LISTED RECORDS =>
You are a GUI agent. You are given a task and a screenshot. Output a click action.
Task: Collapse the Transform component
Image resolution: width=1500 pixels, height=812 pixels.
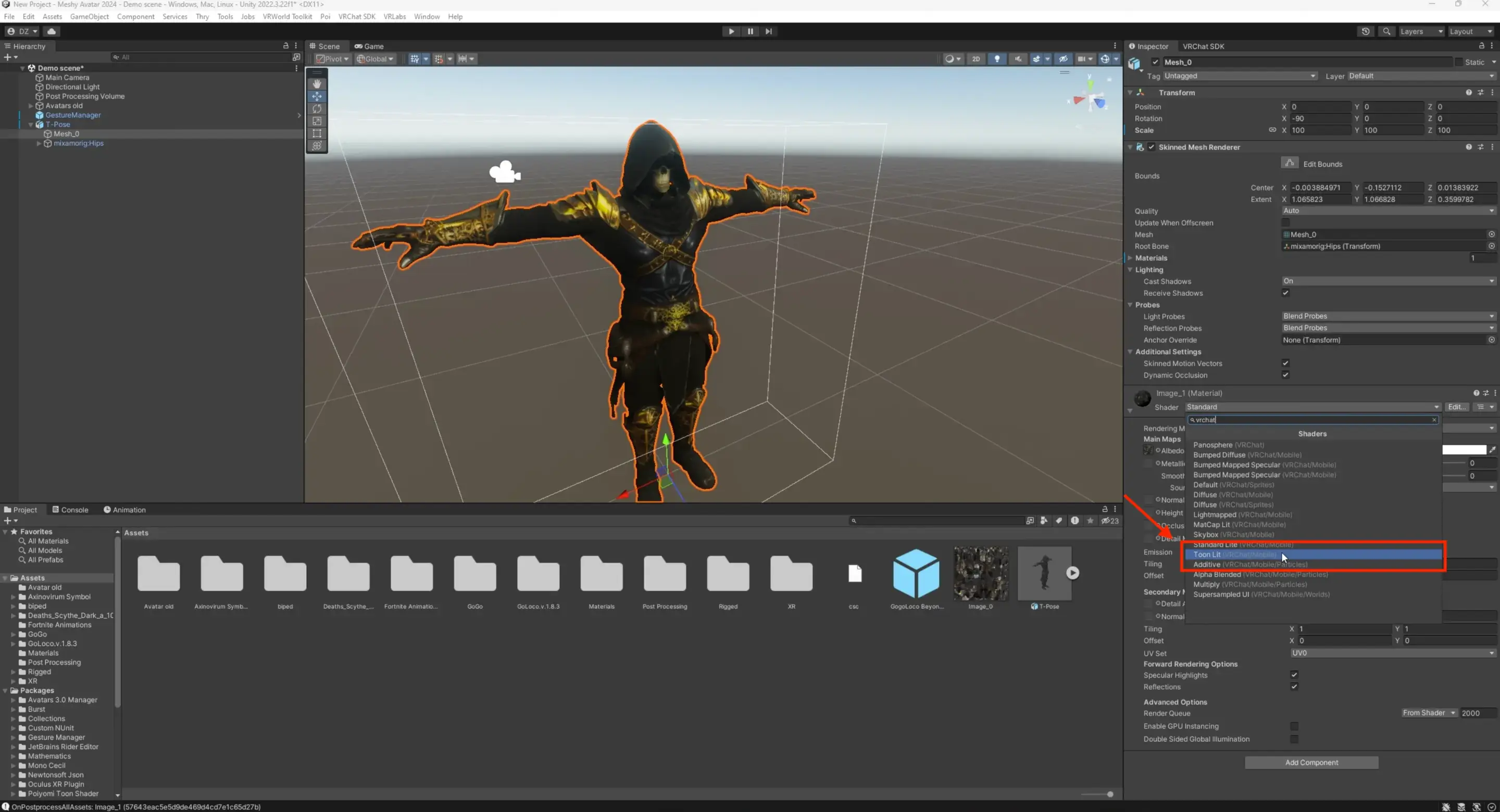tap(1130, 92)
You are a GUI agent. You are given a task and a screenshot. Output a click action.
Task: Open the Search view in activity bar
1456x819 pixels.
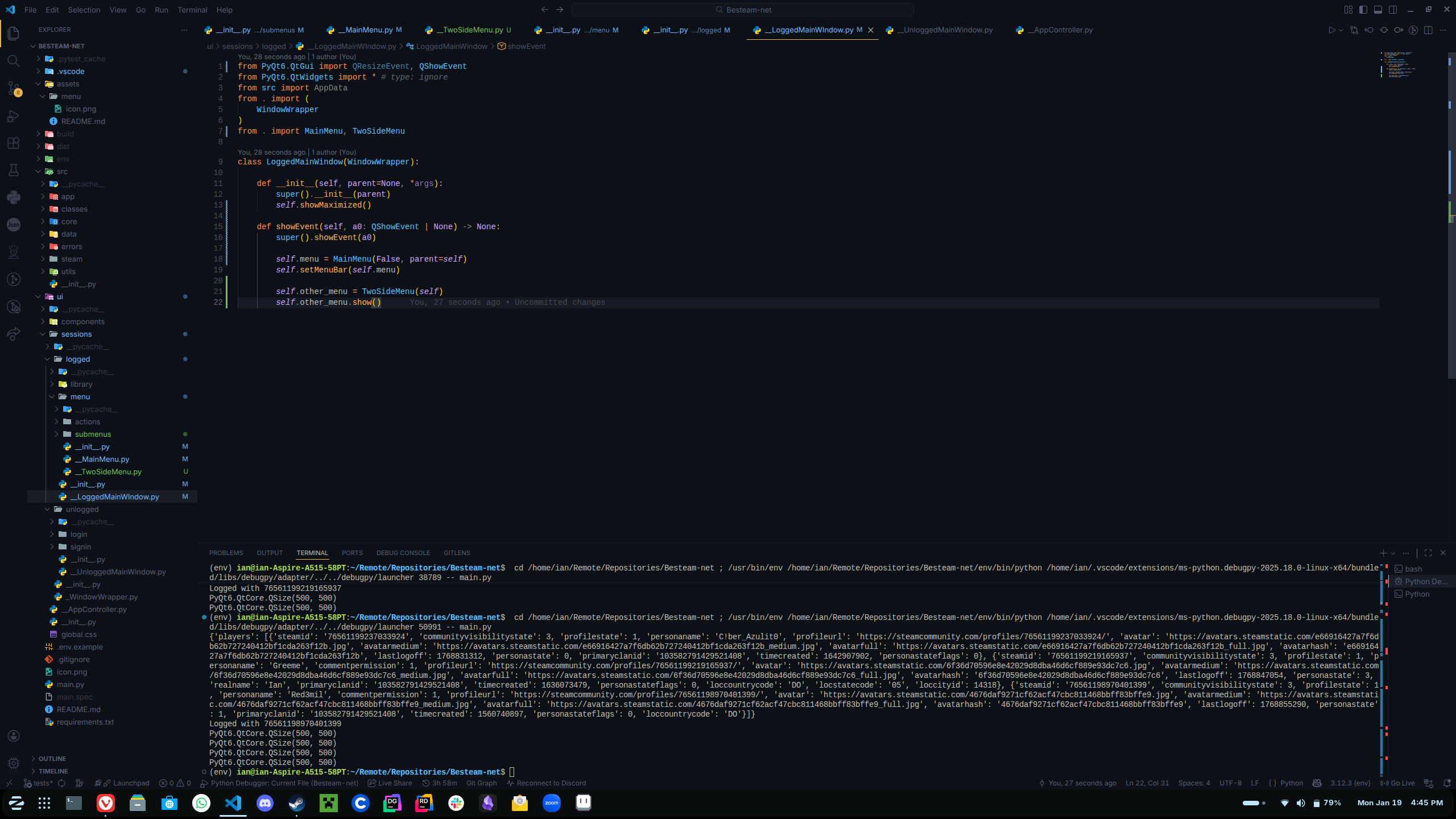point(14,61)
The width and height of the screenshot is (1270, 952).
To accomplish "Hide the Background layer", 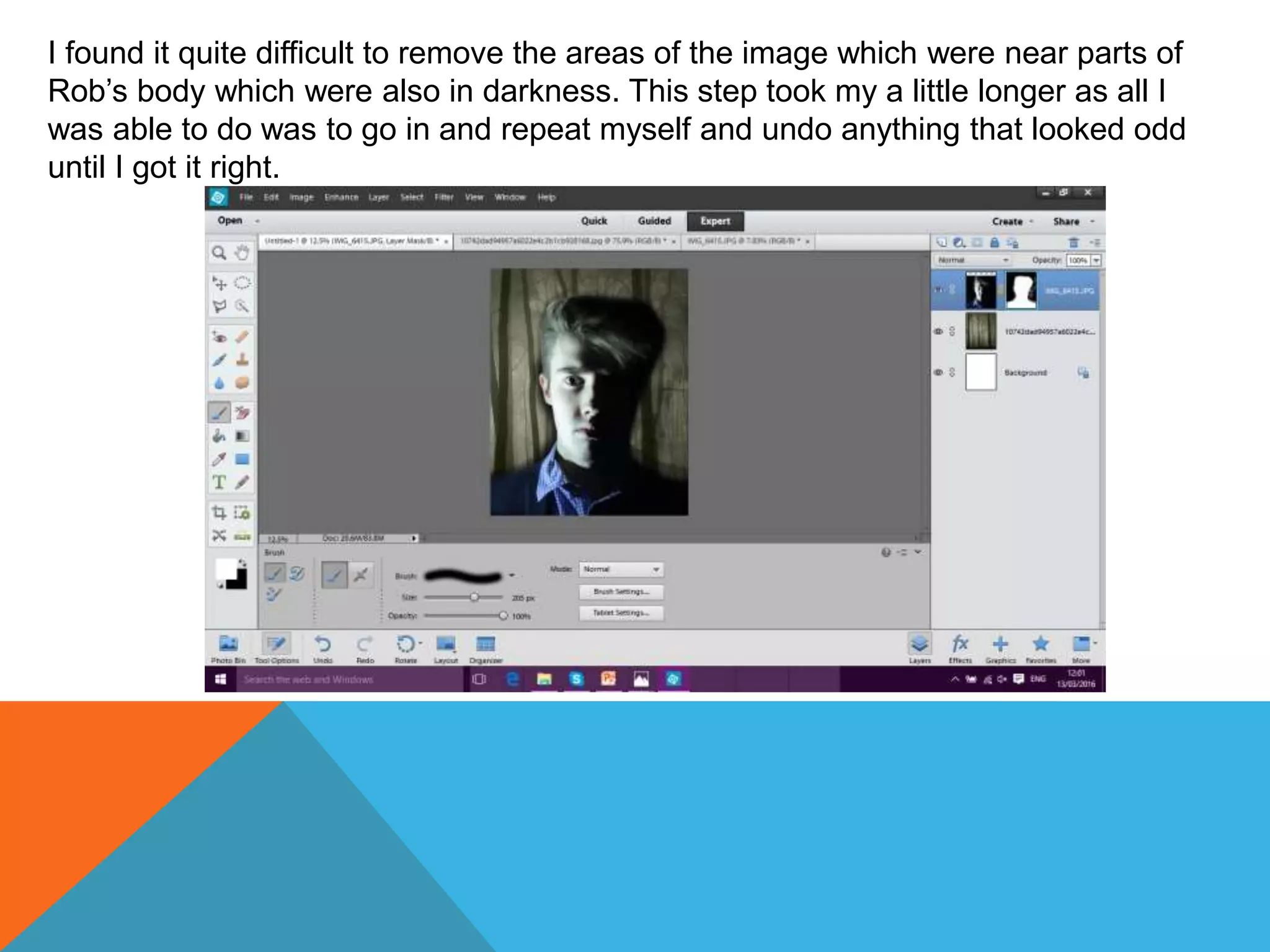I will [938, 372].
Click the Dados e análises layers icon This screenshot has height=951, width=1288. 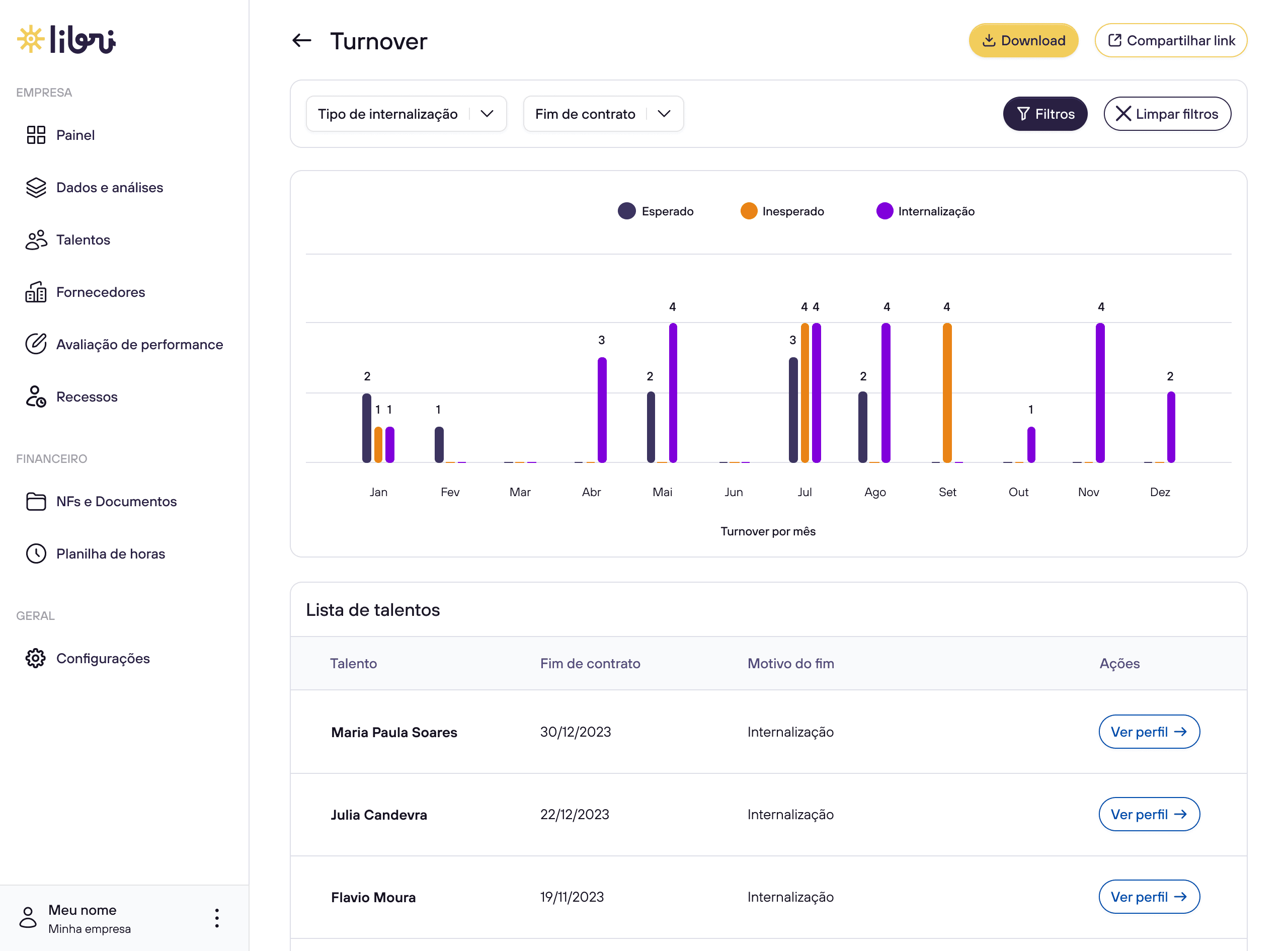(36, 187)
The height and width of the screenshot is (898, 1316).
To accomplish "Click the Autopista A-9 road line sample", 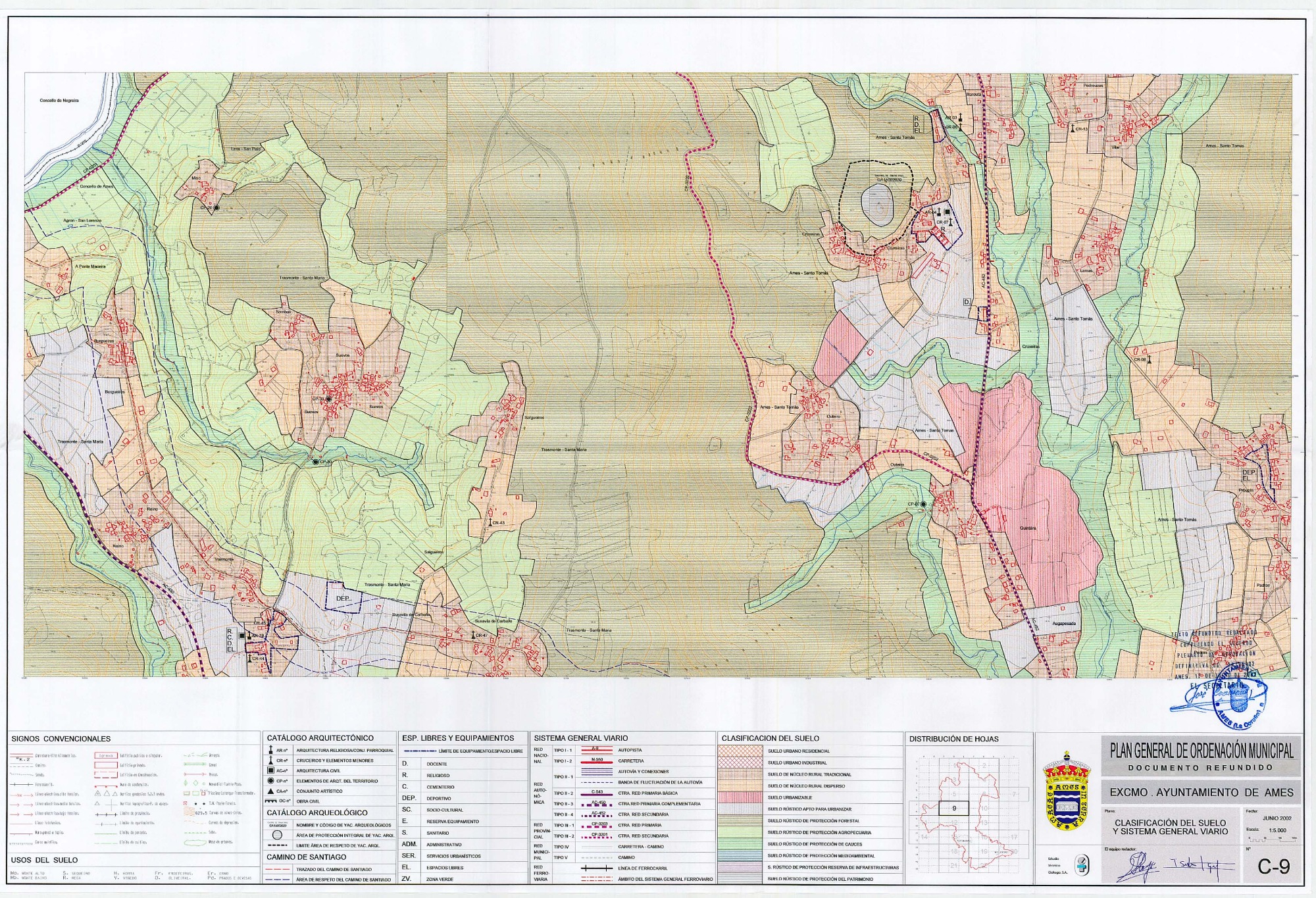I will tap(596, 750).
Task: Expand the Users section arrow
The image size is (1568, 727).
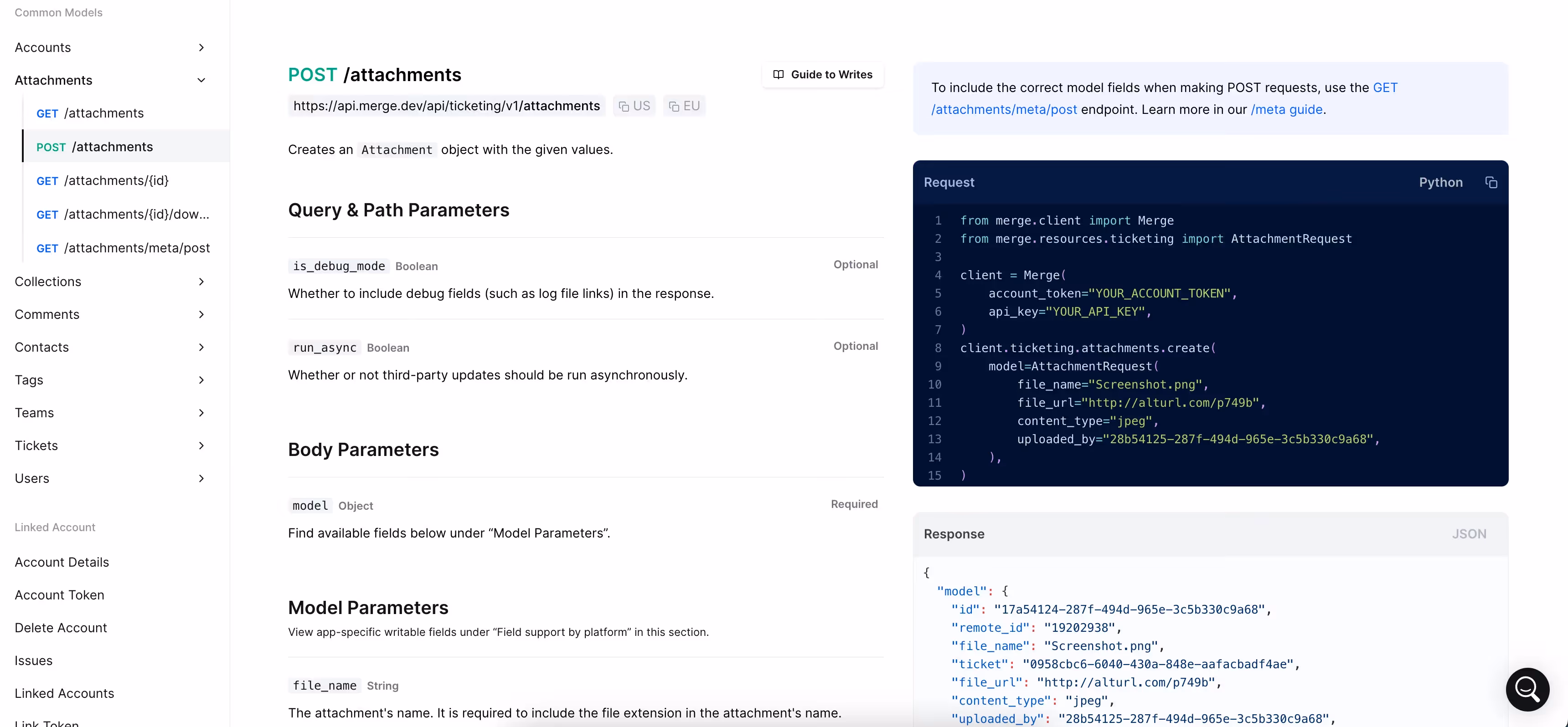Action: [201, 478]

DIRECTIONS FOR THIS TASK =>
While skipping the pictures, transcribe the data above from the line showing "Image resolution: width=1500" through the line showing "The width and", exactly and with both ends.

ANSWER TO THIS TASK =>
Image resolution: width=1500 pixels, height=812 pixels.
tap(1130, 92)
You are a GUI agent. You are given a task and a screenshot. Output a click action.
Task: Open the Search view in activity bar
1456x819 pixels.
point(14,61)
The width and height of the screenshot is (1270, 952).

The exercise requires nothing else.